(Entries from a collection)
________________________
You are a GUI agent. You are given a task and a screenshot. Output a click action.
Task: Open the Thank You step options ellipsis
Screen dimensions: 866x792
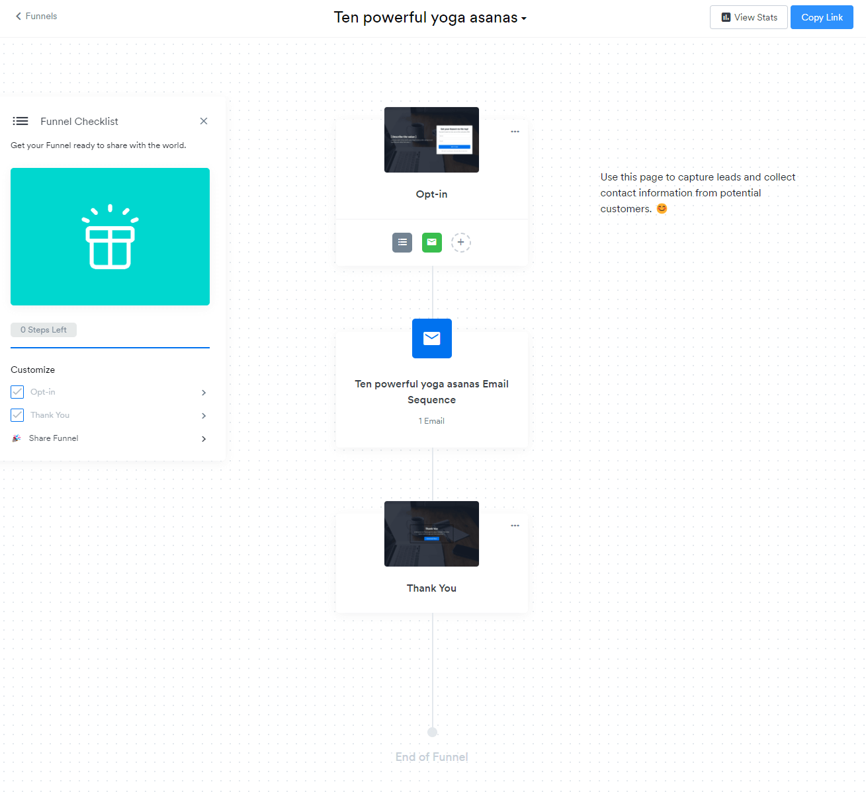click(x=515, y=526)
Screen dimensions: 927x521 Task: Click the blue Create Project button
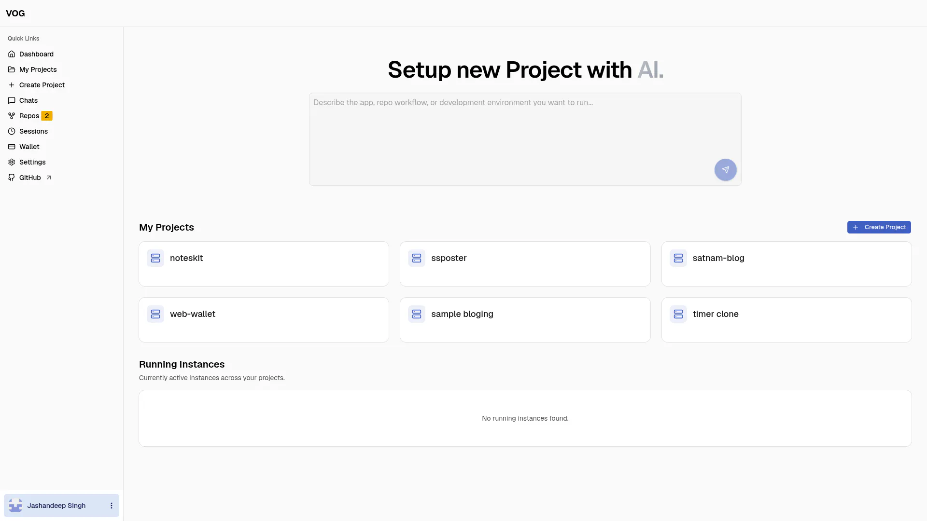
________________________
--- Aim ---
Please put every line of the data above into a numbered list, skipping blank lines and leaving the pictures out.

--- Solution ---
1. You are a GUI agent. You are given a task and a screenshot. Output a click action.
2. Task: Open the Thank You step options ellipsis
3. Screen dimensions: 866x792
4. click(x=515, y=526)
5. Screen dimensions: 927x521 Task: Click the blue Create Project button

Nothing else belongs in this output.